Stored data entries:

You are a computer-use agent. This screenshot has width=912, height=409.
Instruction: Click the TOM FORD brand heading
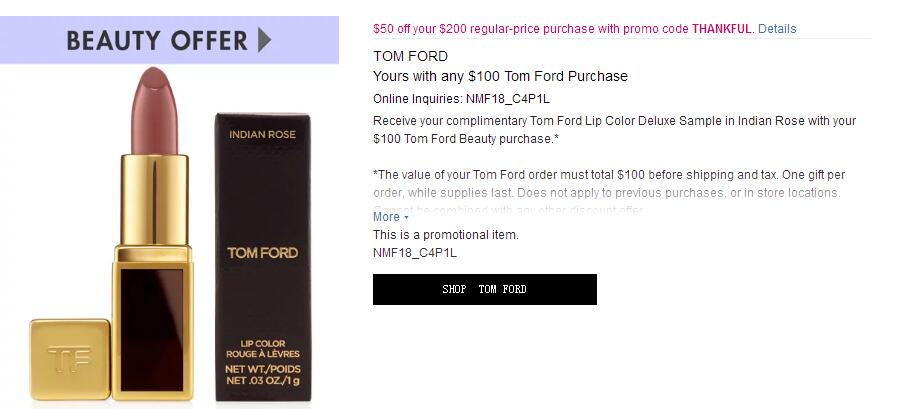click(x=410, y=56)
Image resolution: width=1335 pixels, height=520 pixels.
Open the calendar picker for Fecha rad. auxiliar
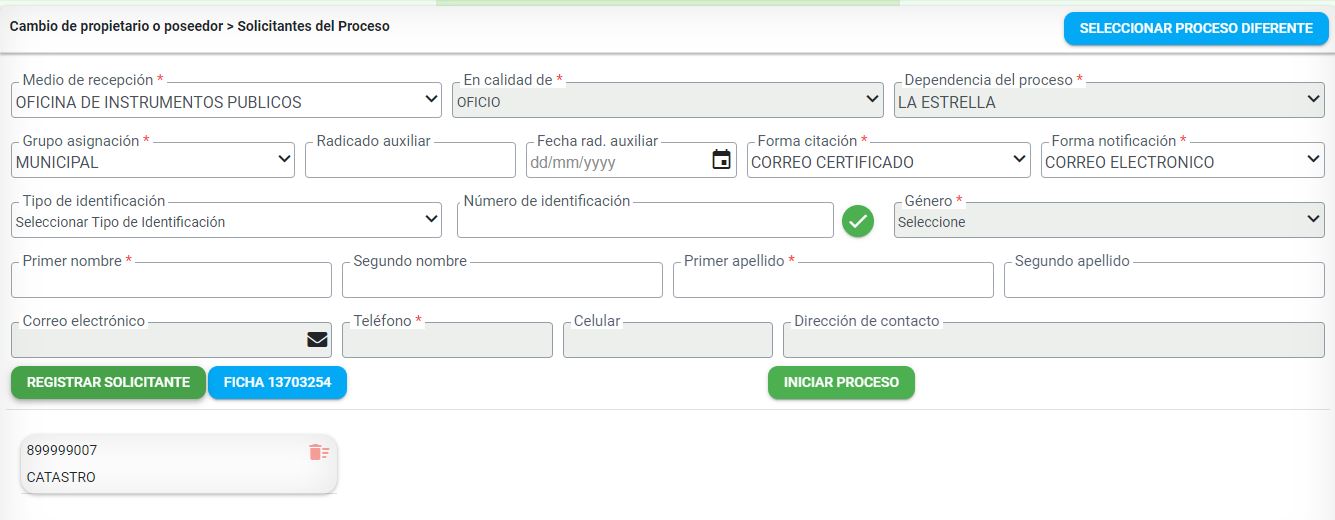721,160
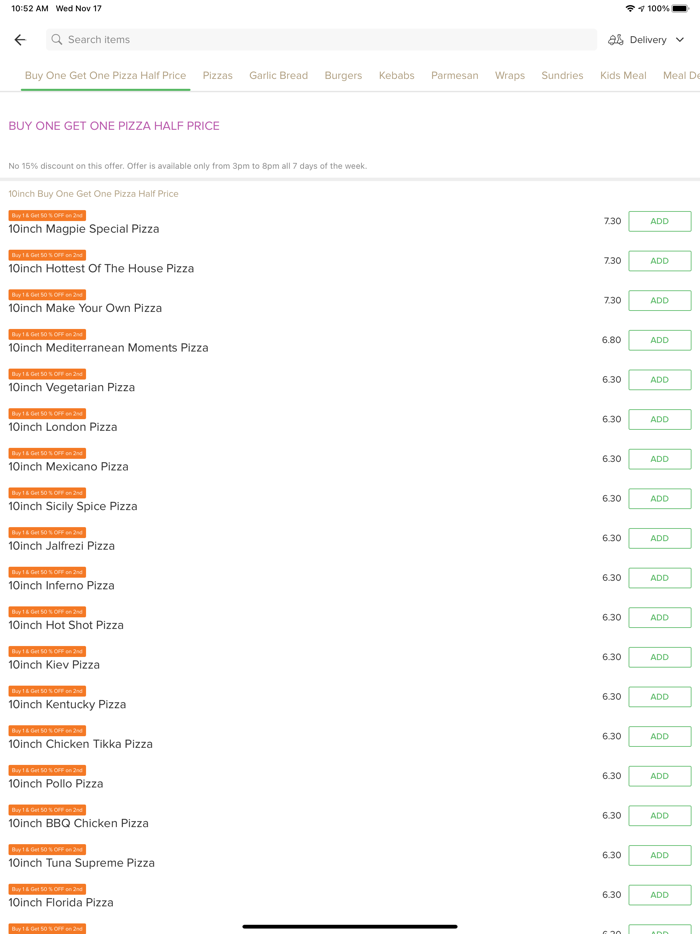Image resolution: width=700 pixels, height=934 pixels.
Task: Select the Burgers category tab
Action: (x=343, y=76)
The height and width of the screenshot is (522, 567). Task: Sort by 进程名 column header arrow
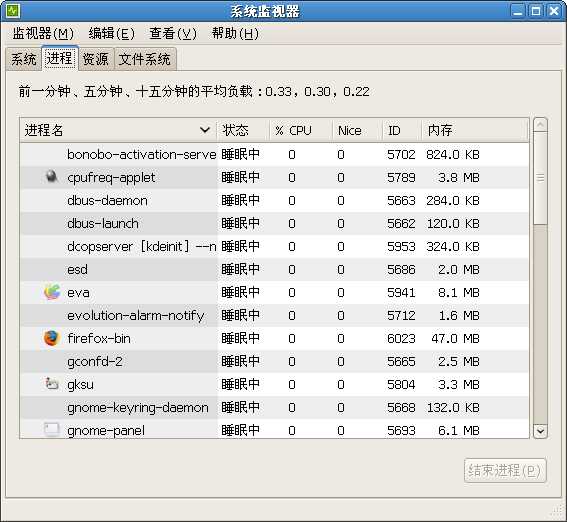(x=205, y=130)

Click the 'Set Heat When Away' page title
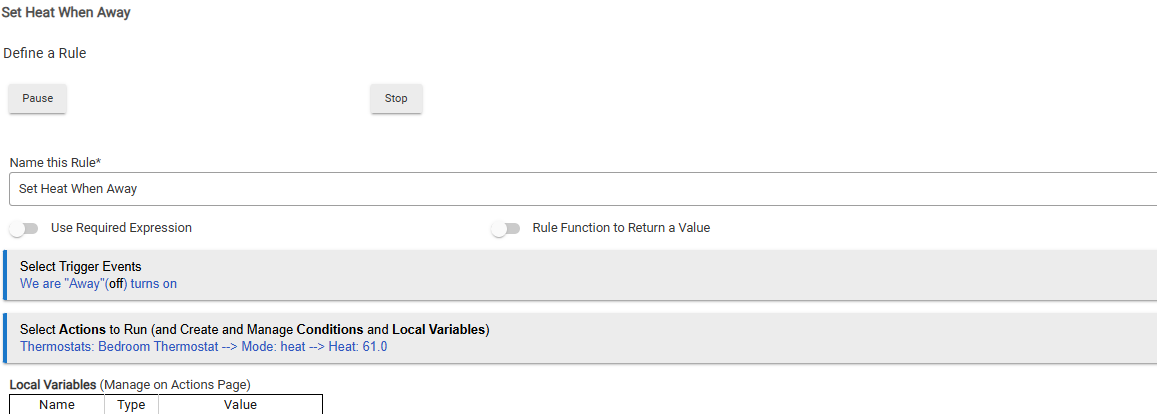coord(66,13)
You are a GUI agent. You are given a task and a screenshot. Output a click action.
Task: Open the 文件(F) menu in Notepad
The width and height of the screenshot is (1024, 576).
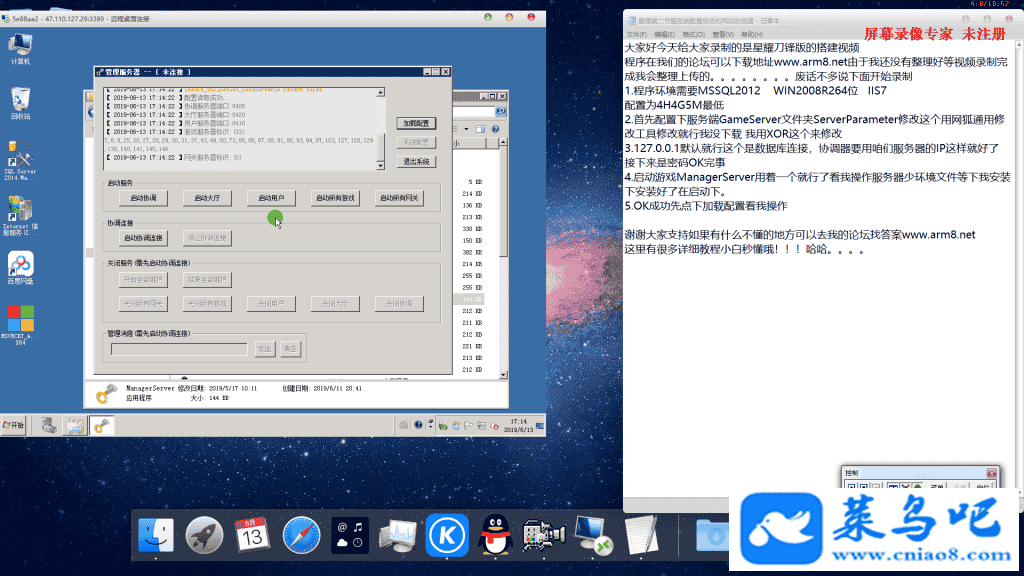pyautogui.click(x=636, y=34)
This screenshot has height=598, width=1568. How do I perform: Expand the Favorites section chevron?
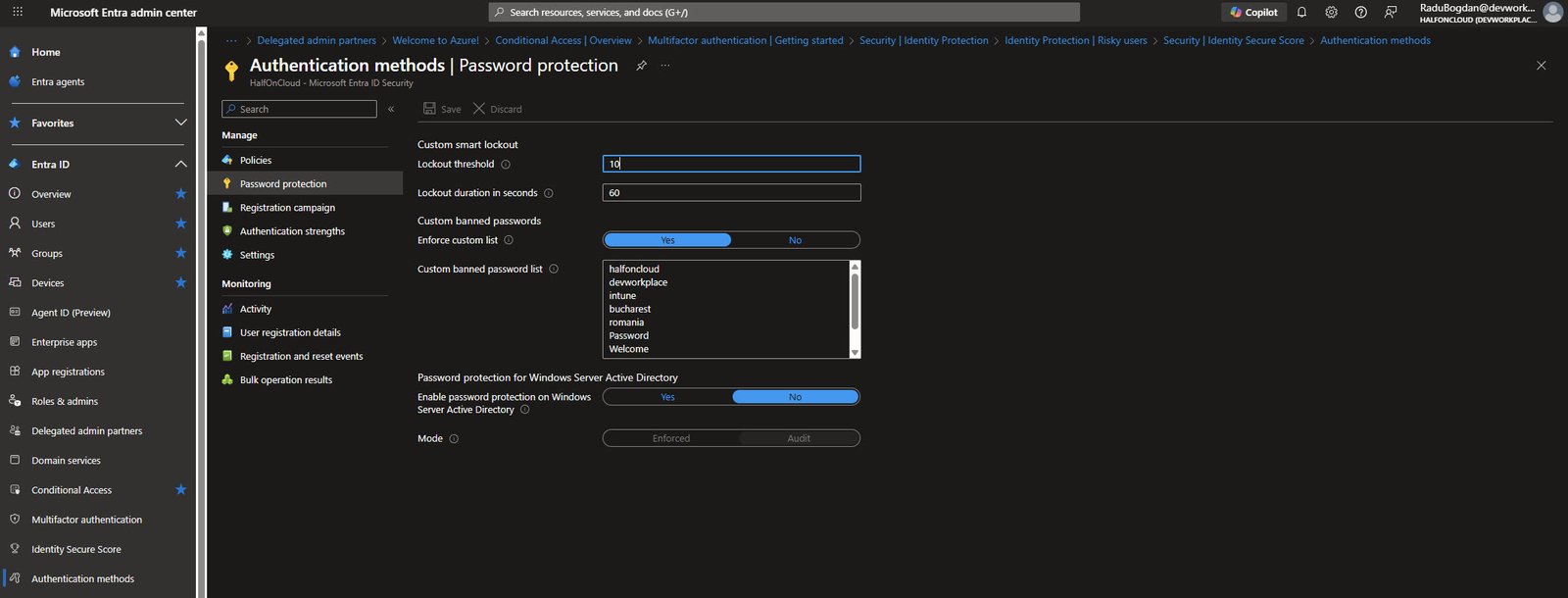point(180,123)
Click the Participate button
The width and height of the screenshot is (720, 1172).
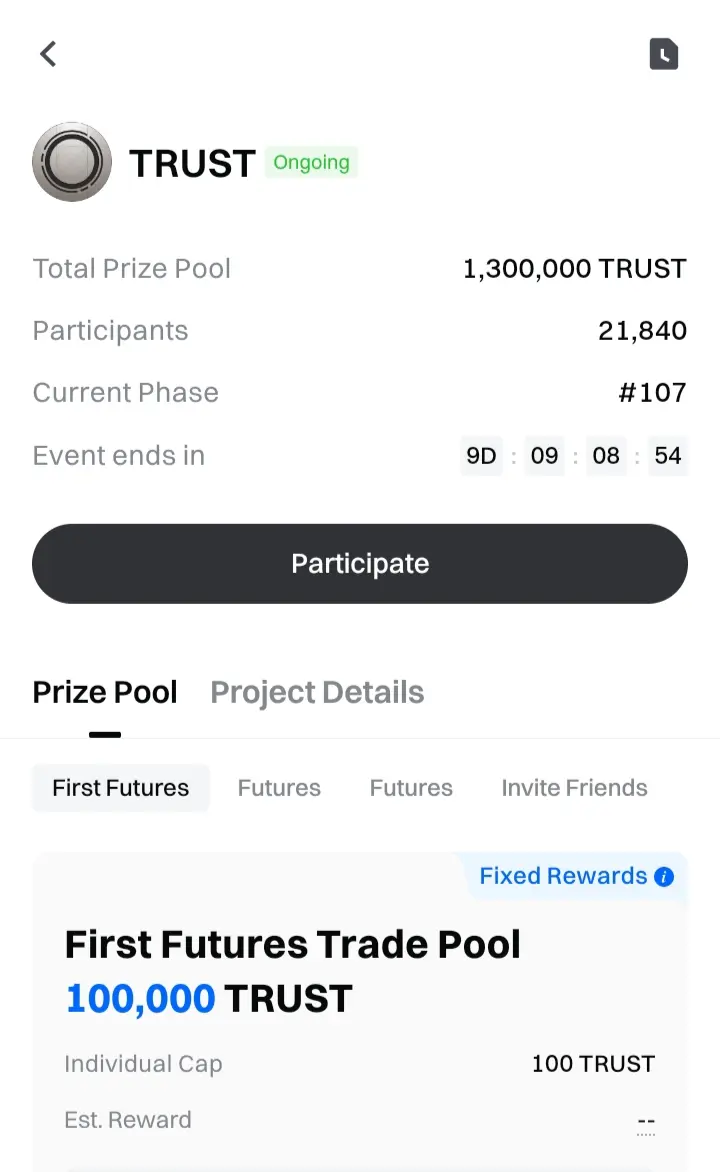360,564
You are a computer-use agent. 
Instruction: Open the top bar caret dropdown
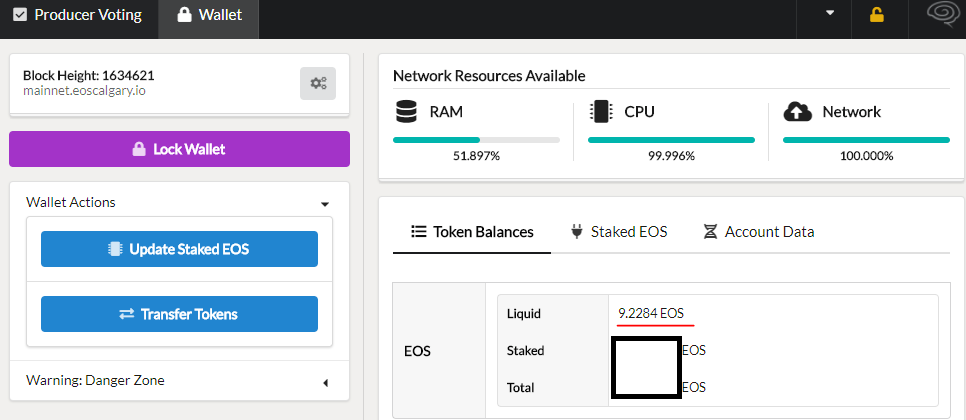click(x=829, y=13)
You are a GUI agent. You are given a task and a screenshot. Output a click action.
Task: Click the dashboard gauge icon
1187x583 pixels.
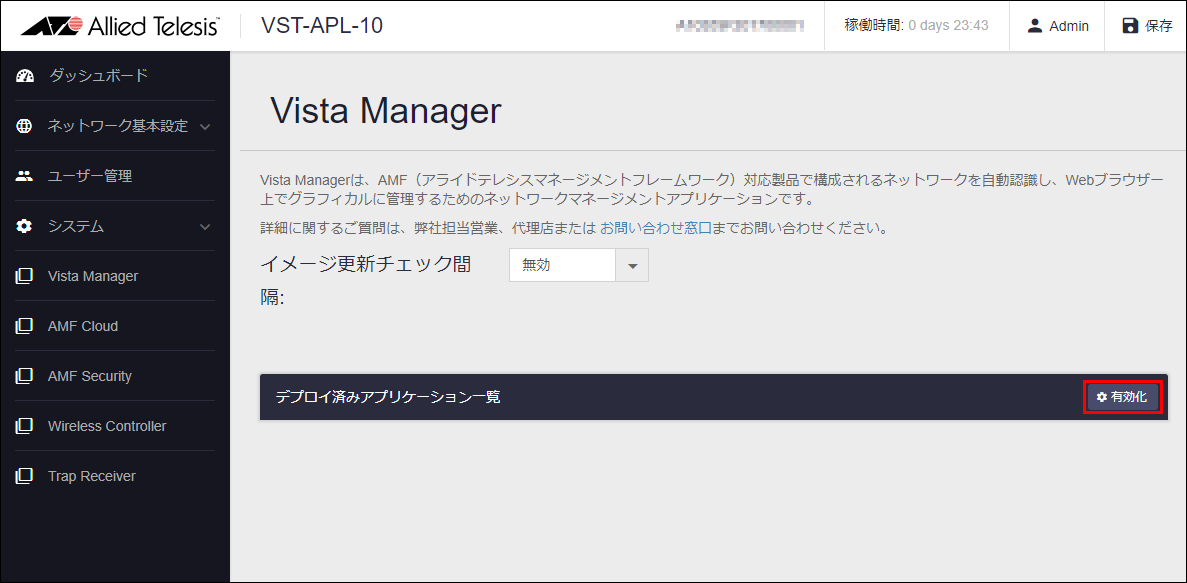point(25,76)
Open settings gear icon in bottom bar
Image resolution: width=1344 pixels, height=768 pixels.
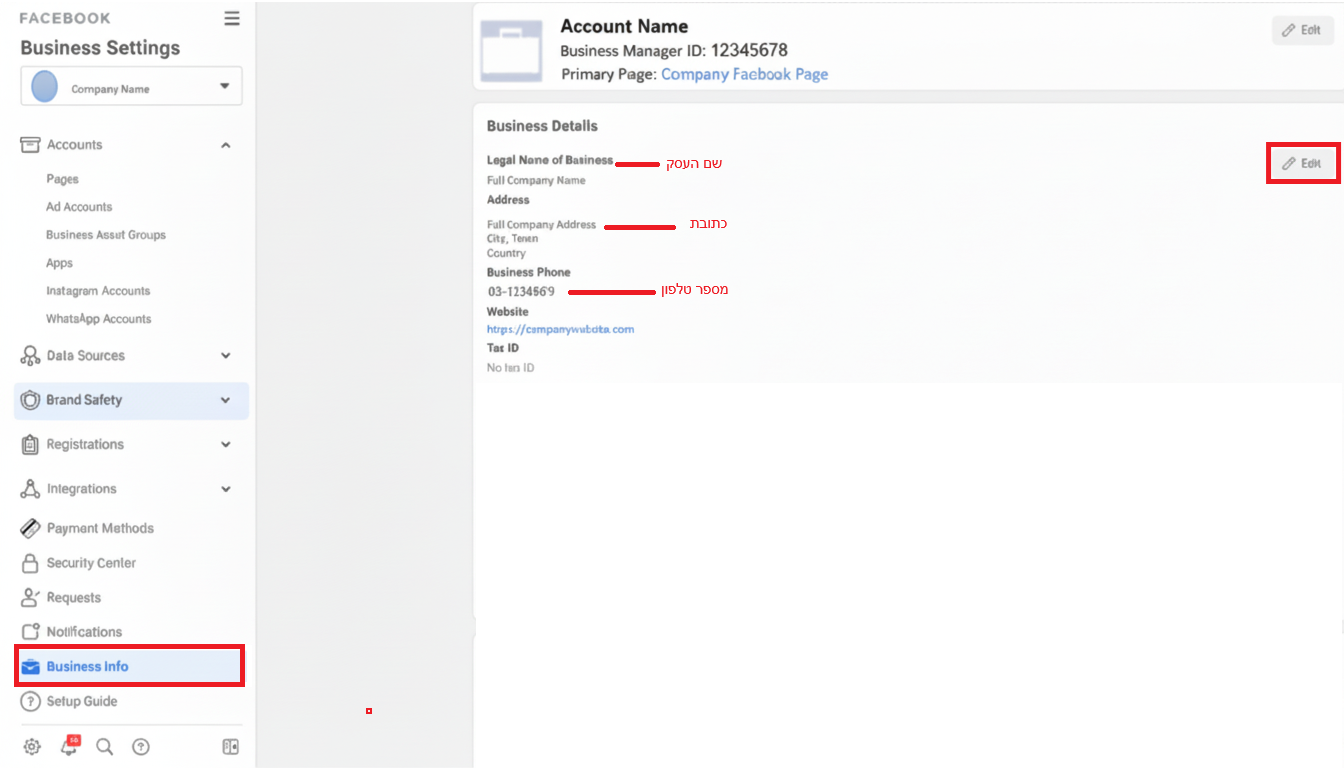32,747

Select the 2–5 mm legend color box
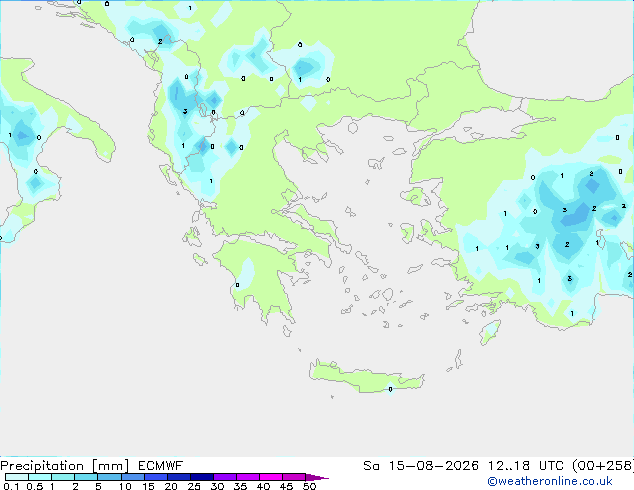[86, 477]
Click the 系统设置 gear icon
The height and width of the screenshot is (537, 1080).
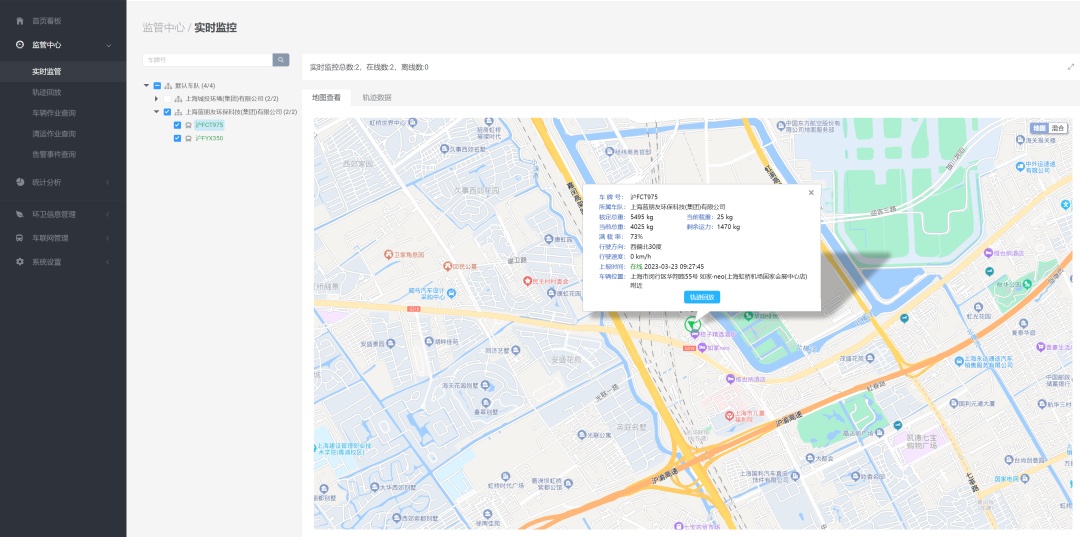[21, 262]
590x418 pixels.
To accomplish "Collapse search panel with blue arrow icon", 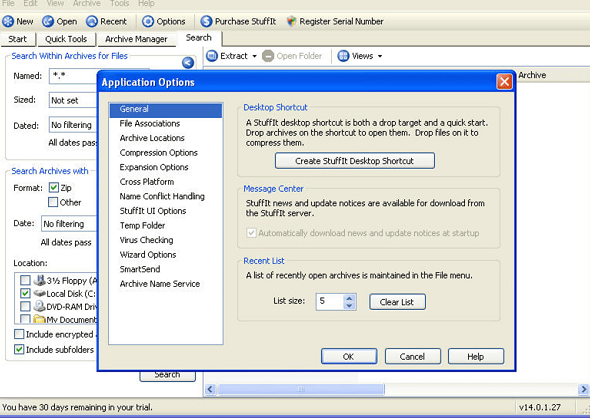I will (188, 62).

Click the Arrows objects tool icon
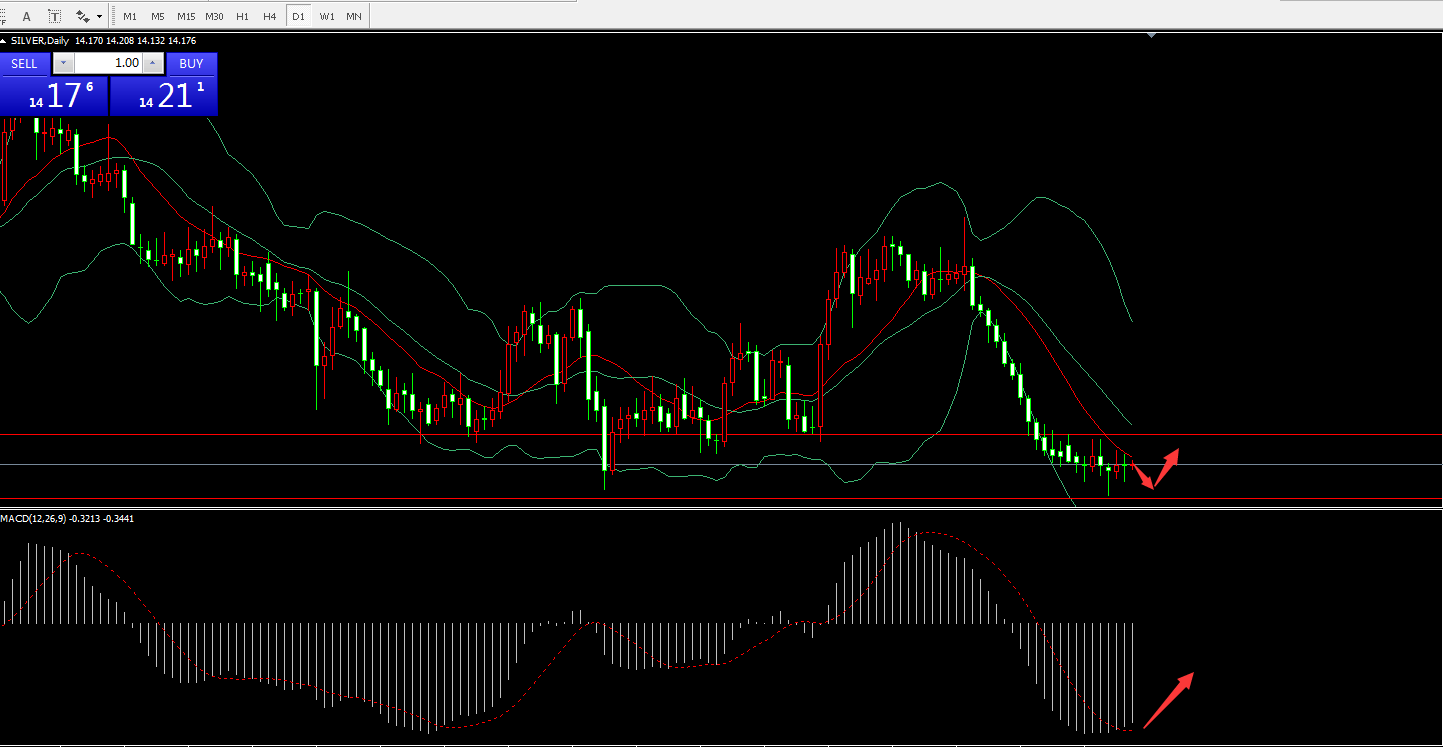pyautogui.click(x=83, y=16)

### EXERCISE
In the records above, find the line with "The height and width of the screenshot is (522, 567)." and the line with "Task: Open the 文件(F) menu in Notepad". Write out exactly those lines and every one between, with no pictures and no other lines.

### RESPONSE TO THE EXERCISE
The height and width of the screenshot is (522, 567). Task: Sort by 进程名 column header arrow
(x=205, y=130)

Click the 'Set Heat When Away' page title
coord(66,13)
You are a GUI agent. You are given a task and a screenshot. Output a click action.
Task: Open the 文件(F) menu in Notepad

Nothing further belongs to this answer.